Work order: Once a line is found to contain "computer", copy it out of the listing.

Excerpted records:
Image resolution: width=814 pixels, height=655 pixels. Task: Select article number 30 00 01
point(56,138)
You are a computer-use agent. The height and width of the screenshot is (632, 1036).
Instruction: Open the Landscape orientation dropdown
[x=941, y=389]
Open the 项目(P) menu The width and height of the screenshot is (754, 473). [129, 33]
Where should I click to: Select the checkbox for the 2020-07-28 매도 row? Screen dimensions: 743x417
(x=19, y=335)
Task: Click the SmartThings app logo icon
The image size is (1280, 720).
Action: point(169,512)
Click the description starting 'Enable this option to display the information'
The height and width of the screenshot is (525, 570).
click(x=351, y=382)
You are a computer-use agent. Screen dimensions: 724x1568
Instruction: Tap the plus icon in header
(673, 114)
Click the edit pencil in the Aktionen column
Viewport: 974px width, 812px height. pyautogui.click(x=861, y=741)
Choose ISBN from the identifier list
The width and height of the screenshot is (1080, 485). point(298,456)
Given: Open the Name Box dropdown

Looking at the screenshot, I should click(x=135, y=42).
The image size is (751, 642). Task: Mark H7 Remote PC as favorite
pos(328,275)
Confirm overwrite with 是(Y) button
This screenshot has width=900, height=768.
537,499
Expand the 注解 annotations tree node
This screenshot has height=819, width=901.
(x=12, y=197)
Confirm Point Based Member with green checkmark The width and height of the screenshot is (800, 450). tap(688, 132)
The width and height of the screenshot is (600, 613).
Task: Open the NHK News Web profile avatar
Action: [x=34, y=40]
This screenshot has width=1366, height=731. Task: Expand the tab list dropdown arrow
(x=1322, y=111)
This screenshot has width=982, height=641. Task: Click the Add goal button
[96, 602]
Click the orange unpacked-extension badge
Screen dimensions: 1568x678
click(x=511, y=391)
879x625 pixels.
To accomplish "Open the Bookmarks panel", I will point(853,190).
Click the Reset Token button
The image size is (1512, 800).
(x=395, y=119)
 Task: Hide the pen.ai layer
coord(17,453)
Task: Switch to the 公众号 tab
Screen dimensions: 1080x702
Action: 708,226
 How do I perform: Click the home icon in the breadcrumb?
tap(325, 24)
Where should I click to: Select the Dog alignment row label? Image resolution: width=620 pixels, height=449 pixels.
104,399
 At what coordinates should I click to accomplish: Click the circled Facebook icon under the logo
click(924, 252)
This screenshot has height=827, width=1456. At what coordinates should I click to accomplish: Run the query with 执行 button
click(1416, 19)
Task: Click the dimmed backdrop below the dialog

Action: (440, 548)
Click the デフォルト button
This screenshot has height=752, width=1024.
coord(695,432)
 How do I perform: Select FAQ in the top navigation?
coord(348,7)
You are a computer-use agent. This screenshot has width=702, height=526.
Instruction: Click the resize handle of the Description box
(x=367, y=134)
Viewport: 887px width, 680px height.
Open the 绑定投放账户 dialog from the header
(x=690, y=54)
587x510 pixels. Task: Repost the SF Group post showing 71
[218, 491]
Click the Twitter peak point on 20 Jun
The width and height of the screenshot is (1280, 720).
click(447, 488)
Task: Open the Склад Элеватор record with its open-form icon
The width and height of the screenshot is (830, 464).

Result:
You are a computer-use agent. The height and width of the screenshot is (632, 1036).
You are a computer-use agent. Screen dimensions: 724x1568
You are a computer-use agent. This screenshot has width=702, height=526.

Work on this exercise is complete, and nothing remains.